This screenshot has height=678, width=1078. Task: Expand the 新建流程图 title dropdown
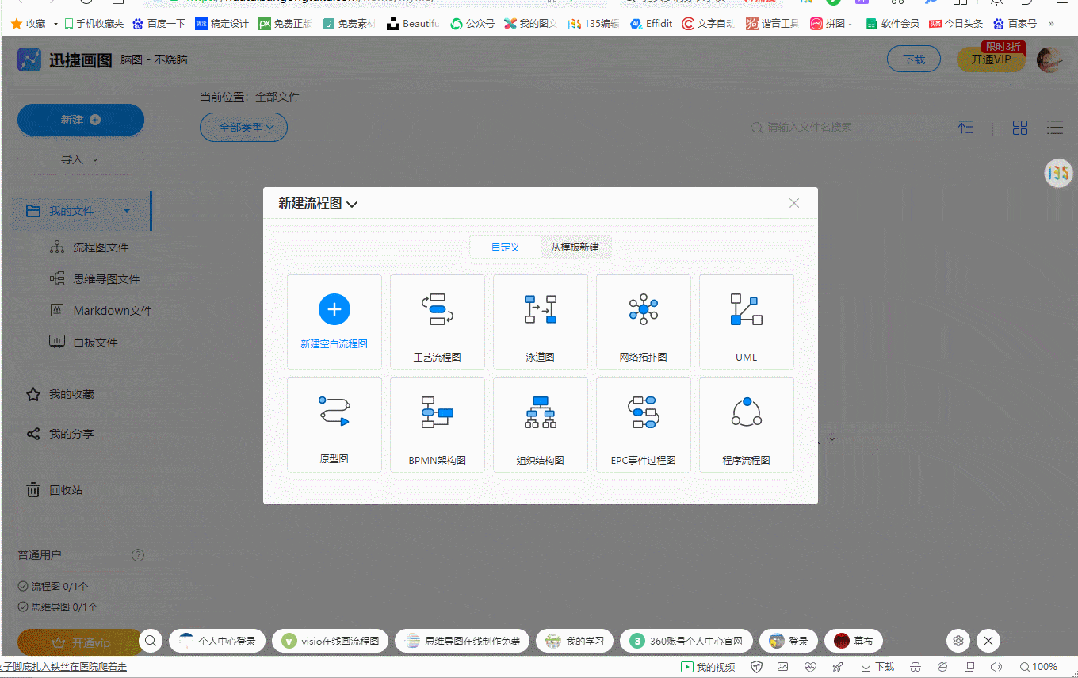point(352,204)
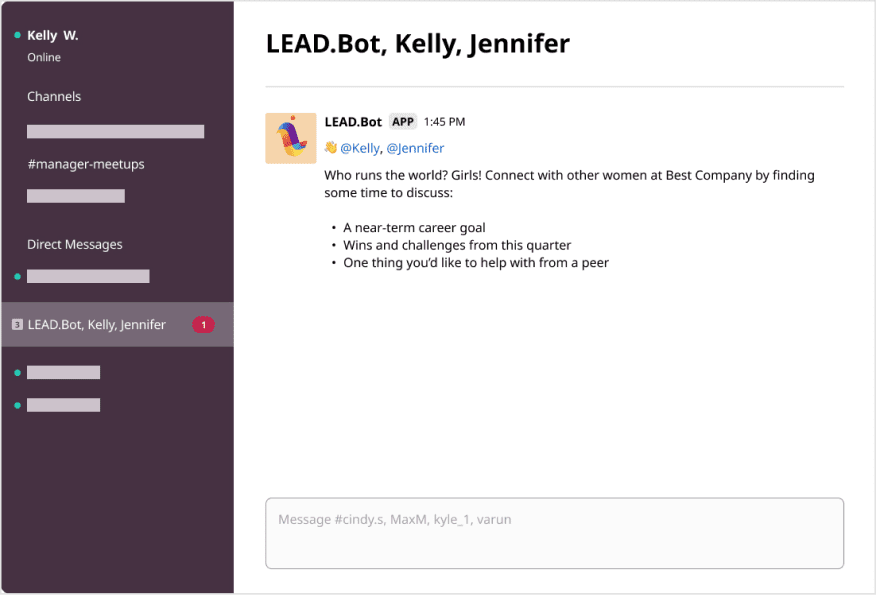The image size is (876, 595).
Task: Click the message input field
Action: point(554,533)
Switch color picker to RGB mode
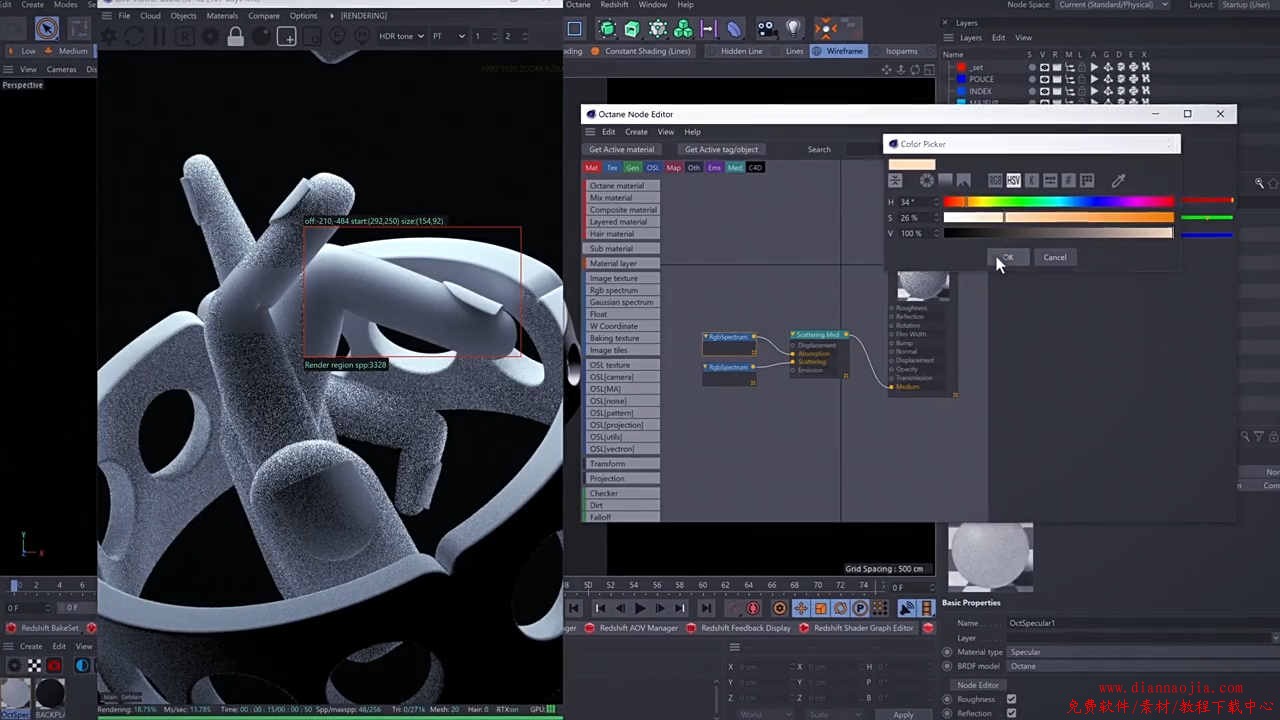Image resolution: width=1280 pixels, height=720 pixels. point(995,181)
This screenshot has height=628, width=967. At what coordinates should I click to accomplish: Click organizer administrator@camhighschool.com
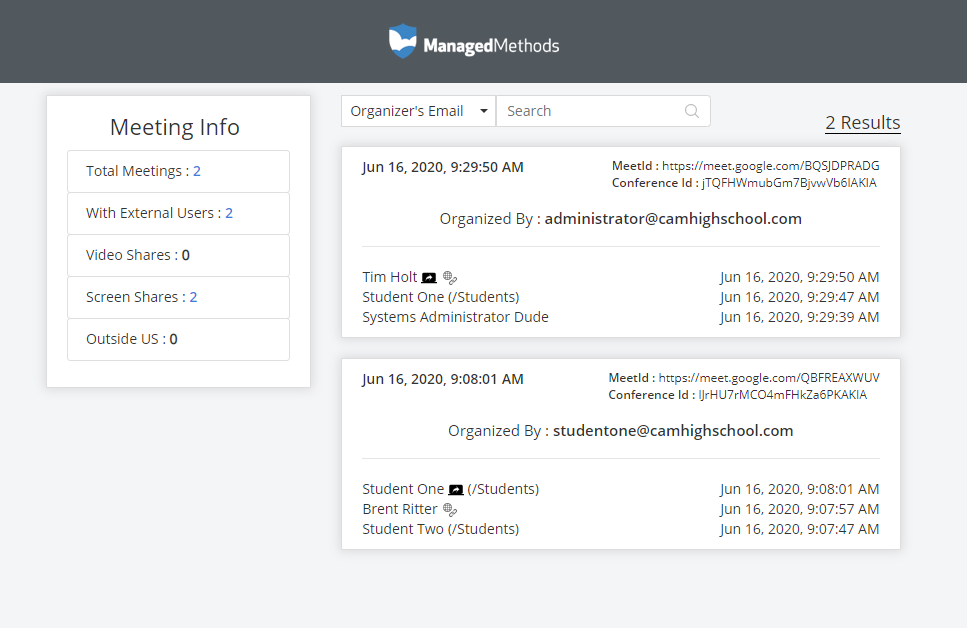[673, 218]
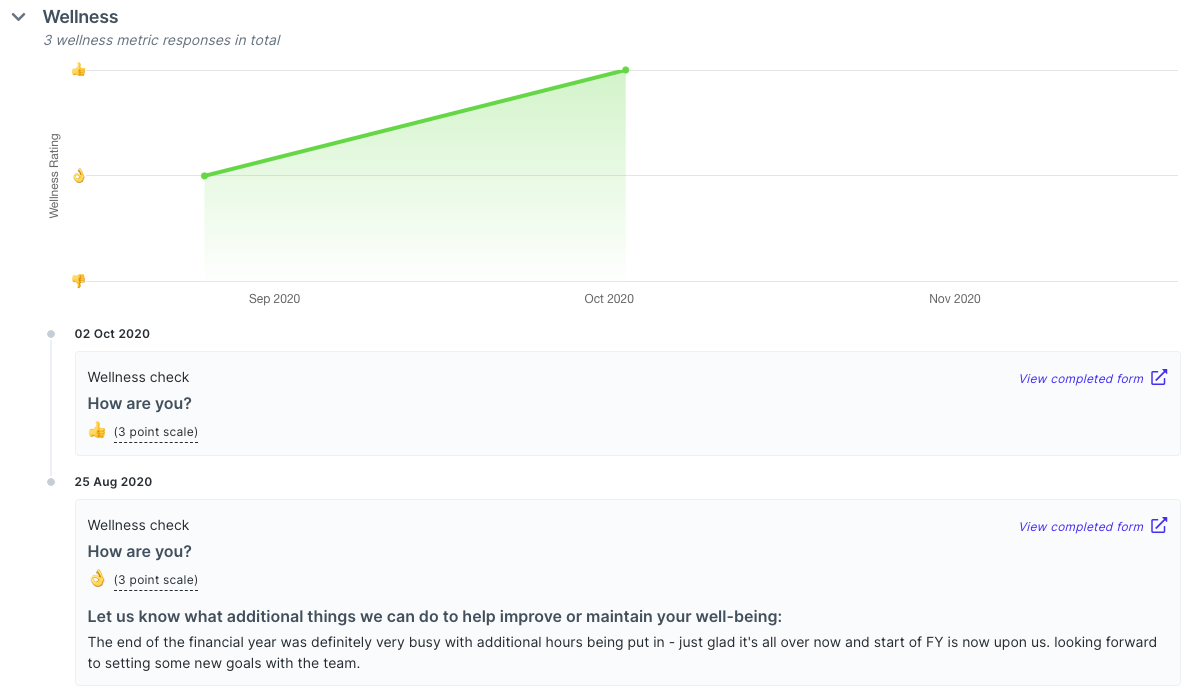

— WRITTEN INSTRUCTION —
Extract every line of text from the records above, reproducing each one verbatim and leaving out the pictures.

— EXERCISE RESULT —
This screenshot has height=678, width=1078. Task: Expand the 新建流程图 title dropdown
point(352,204)
The image size is (876, 595).
Task: Click the message input field
Action: point(554,533)
Switch color picker to RGB mode
Image resolution: width=1280 pixels, height=720 pixels. point(995,181)
This screenshot has height=628, width=967. At what coordinates should I click to accomplish: Click organizer administrator@camhighschool.com
[673, 218]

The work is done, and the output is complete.